_Assignment:_
From the abstract on tetanus neurotoxin fragments, list every technique it names for characterizing the purified recombinant proteins.

_Excerpted passage:_
# # # # #

Abstract: Background: Light chain (LC) and heavy chain carboxyterminal subdomain (HCC) fragments are the most important parts of tetanus neurotoxin (TeNT) which play key roles in toxicity and binding of TeNT, respectively. In the present study, these two fragments were cloned and expressed in a prokaryotic system and their identity was confirmed using anti-TeNT specific polyclonal and monoclonal antibodies. Methods: LC and HCC gene segments were amplified from Clostridium tetani genomic DNA by PCR, cloned into pET28b(+) cloning vector and transformed in Escherichia coli (E. coli) BL21(DE3) expression host. Recombinant proteins were then purified through His-tag using Nickel-based chromatography and characterized by SDS-PAGE, Western blotting and ELISA techniques. Results: Recombinant light chain and HCC fragments were successfully cloned and expressed in (E. coli) BL21 (DE3). Optimization of the induction protocol resulted in production of high levels of HCC (~35% of total bacterial protein) and to lesser extends of LC (~5%). Reactivity of the His-tag purified proteins with specific polyclonal and monoclonal antibodies confirmed their renatured structure and identity. Conclusion: Our results indicate successful cloning and production of recombinant LC and HCC fragments of TeNT. These two recombinant proteins are potentially useful tools for screening and monitoring of anti-TeNT antibody response and vaccine production.

# # # # #

_Extracted records:_
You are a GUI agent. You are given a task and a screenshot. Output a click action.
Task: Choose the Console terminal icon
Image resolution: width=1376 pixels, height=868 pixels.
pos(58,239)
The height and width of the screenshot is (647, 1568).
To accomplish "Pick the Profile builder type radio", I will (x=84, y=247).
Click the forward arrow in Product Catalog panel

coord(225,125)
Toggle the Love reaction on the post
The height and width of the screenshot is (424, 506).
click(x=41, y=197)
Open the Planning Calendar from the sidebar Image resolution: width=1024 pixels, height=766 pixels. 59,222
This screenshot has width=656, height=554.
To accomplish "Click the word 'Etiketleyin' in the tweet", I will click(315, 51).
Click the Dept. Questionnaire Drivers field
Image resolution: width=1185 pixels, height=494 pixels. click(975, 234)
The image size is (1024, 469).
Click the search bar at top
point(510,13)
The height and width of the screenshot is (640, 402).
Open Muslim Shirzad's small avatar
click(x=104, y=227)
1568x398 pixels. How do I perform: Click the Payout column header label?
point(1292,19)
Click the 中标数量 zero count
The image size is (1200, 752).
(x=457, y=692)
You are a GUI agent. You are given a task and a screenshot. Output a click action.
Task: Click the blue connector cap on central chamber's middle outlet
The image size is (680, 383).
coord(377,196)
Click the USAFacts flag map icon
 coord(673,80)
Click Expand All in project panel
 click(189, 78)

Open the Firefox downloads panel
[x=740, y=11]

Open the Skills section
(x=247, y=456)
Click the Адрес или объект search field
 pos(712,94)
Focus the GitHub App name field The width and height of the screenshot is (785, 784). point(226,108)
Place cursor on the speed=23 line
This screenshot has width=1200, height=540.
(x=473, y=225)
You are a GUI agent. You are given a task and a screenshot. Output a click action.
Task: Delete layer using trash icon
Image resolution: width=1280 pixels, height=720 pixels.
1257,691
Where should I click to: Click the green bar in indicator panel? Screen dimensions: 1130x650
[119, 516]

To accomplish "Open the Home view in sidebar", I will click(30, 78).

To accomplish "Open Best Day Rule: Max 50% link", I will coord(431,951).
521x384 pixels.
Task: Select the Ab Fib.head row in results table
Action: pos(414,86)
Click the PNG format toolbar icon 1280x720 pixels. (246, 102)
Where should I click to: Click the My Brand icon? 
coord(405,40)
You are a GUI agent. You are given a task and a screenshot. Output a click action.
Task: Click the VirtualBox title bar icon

# # # # #

_Solution below:_
SDS-PAGE, Western blotting, ELISA